Feb. 18 (Bloomberg) -- China’s yuan-denominated shares have soared higher than warranted by earnings prospects, aided by increased bank lending, HSBC Holdings Plc and CLSA Asia-Pacific Markets said.

The Shanghai Composite Index yesterday closed above the year-end target, making Chinese shares listed in Hong Kong a safer bet, HSBC strategist Steven Sun said in a note dated yesterday. The CSI 300 Index is “expensive” at 19 times 2009 earnings after a “stellar rally,” CLSA analyst Manop Sangiambut wrote yesterday, adding “we doubt the sustainability.”

While mainland stocks may have “further room to run” before the National People’s Congress next month as the government adds stimulus programs, the rally may falter as “we do not believe it is supported by fundamentals,” Sun wrote.

The Shanghai benchmark is the best performer among 90 global stock gauges this year. Record growth in bank lending in January and a rebound in a manufacturing index fueled speculation the government’s 4 trillion yuan ($585 billion) stimulus plan is working.

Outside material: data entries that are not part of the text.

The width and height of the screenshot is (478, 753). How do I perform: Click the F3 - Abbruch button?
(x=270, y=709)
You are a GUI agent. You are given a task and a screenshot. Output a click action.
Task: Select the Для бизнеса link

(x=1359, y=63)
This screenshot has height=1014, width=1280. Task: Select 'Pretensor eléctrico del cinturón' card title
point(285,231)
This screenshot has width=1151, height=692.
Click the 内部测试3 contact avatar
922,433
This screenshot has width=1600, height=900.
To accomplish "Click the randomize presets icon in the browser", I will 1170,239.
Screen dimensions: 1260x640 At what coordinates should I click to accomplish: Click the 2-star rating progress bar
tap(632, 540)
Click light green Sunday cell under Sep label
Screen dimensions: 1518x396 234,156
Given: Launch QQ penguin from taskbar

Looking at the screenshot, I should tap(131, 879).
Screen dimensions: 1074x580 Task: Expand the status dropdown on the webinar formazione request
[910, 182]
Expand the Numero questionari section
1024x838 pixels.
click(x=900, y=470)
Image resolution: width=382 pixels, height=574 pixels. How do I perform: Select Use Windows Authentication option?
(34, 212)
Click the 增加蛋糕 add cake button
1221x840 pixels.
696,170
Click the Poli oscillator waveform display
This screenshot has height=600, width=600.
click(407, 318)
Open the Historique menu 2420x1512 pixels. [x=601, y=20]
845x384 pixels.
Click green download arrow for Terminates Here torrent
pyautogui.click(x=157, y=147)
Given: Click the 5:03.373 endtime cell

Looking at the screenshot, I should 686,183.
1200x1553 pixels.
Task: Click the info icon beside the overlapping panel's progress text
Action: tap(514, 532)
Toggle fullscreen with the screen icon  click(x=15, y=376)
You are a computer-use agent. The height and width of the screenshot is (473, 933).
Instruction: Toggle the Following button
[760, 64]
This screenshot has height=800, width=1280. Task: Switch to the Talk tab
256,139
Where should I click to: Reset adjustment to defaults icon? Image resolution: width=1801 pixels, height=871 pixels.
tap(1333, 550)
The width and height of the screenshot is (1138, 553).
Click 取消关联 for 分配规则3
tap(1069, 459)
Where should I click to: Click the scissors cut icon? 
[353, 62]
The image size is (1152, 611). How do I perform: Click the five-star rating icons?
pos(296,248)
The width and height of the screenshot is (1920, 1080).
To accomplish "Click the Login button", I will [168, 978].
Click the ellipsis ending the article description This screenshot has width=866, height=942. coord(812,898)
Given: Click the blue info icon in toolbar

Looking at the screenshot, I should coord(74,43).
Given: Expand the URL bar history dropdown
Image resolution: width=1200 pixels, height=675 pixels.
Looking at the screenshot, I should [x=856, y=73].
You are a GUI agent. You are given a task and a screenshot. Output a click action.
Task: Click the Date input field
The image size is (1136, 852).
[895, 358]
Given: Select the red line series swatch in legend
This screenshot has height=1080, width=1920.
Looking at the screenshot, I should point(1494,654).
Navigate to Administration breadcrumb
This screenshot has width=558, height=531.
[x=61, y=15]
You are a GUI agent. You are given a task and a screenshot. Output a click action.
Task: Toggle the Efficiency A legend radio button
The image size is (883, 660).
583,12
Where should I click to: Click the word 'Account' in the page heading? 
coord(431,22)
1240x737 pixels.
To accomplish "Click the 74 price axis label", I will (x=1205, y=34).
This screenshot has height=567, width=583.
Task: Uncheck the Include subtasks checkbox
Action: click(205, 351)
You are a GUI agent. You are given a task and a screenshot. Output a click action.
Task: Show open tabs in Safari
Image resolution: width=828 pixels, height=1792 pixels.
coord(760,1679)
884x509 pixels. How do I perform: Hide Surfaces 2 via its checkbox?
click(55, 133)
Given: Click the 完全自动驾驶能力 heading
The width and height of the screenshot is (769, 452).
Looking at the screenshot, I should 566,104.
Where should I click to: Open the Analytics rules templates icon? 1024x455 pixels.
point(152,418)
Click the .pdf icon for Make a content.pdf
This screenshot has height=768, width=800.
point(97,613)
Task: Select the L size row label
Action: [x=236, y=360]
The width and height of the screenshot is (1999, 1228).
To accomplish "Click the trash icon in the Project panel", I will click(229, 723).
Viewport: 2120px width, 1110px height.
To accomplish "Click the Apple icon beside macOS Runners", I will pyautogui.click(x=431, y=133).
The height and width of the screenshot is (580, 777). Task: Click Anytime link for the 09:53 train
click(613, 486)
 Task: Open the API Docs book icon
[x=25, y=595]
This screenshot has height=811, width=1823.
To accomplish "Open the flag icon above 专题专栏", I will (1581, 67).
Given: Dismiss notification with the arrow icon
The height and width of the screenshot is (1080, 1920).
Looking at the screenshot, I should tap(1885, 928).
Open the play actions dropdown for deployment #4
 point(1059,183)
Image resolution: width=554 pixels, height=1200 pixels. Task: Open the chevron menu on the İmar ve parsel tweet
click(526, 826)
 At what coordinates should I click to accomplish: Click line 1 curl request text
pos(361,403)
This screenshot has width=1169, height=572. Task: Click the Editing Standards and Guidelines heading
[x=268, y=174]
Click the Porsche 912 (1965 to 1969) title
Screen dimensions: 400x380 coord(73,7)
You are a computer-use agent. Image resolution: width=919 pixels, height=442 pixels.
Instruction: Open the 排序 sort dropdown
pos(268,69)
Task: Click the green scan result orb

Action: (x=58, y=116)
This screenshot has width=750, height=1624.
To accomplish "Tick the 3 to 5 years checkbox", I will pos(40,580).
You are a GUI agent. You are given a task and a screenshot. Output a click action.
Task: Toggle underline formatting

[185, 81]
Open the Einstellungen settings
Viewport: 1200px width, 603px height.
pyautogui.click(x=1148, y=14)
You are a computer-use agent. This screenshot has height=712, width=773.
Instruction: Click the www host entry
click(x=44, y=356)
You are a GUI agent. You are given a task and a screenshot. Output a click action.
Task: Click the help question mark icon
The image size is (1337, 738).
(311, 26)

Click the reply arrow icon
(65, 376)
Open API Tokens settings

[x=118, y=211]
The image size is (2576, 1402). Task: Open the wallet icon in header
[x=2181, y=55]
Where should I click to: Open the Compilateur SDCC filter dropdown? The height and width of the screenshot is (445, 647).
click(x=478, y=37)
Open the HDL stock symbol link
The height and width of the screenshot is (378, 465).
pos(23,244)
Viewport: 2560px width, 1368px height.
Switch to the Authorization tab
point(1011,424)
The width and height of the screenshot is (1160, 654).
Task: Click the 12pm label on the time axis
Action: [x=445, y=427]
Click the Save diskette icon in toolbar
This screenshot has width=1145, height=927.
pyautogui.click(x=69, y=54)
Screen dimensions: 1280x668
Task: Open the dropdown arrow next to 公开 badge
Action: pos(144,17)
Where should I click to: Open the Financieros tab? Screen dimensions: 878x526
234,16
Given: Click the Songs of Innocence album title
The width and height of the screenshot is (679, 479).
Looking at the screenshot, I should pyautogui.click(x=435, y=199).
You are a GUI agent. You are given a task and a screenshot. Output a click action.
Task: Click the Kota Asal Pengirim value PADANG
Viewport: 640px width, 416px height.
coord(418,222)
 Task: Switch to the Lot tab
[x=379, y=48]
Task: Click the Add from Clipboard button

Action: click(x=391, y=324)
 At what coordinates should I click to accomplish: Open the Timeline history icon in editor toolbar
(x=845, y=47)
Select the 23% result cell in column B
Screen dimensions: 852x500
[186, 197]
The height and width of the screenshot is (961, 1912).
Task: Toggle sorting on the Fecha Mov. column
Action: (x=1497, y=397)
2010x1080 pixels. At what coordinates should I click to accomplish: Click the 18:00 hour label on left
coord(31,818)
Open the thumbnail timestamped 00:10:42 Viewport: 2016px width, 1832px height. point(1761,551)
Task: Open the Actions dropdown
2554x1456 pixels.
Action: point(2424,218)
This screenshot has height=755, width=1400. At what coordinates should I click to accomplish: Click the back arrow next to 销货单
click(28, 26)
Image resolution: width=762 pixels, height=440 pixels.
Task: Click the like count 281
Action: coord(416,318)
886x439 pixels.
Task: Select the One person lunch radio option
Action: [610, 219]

The A-share market has been mainly driven by improved liquidity “as witnessed by a surge in loan growth, reportedly high cash level among mutual funds in the fourth quarter of 2008, and industry specific stimulus plans,” CLSA’s Sangiambut said. While the rally may continue “for some time,” aided by liquidity conditions and stimulus news, earnings reports from companies “are bound for disappointments,” Sangiambut said.

Shanghai, Hong Kong

The Shanghai Composite Index today fell for a second day from the five-month high of 2,389.39 on Feb. 16, above HSBC’s 2,300 year-end target. The Hang Seng China Enterprises Index, in contrast, is 20 percent short of its 9,000 estimate for end-2009, HSBC’s report showed. The gauge of so-called H shares of Chinese companies traded in Hong Kong has declined 8.9 percent this year and is valued at 9.1 times reported earnings, less than half the 18.3 times for the Shanghai index.

H shares have “priced in a much deeper economic slowdown and profit deterioration outlook,” and have a “higher safety margin for error” than yuan-denominated mainland shares, HSBC’s Sun said.

In China, M1, which includes notes, coins and demand deposits, rose 6.7 percent in January from a year ago, compared to the 18.8 percent increase in M2, the broadest measure of money supply. Banks extended 1.62 trillion yuan of new local-currency loans in January, twice the record set a year earlier.

‘Worrisome’

It is a “worrisome development that exceptional loan growth has yet to drive up M1 growth, which is a better indicator of aggregate demand, pricing power, corporate profits and therefore market performance,” Sun said.

As much as 660 billion yuan ($97 billion) may have been converted by companies into term deposits or used to buy equities, Li Huiyong, Shanghai-based analyst at Shenyin Wanguo, said yesterday, citing money supply figures.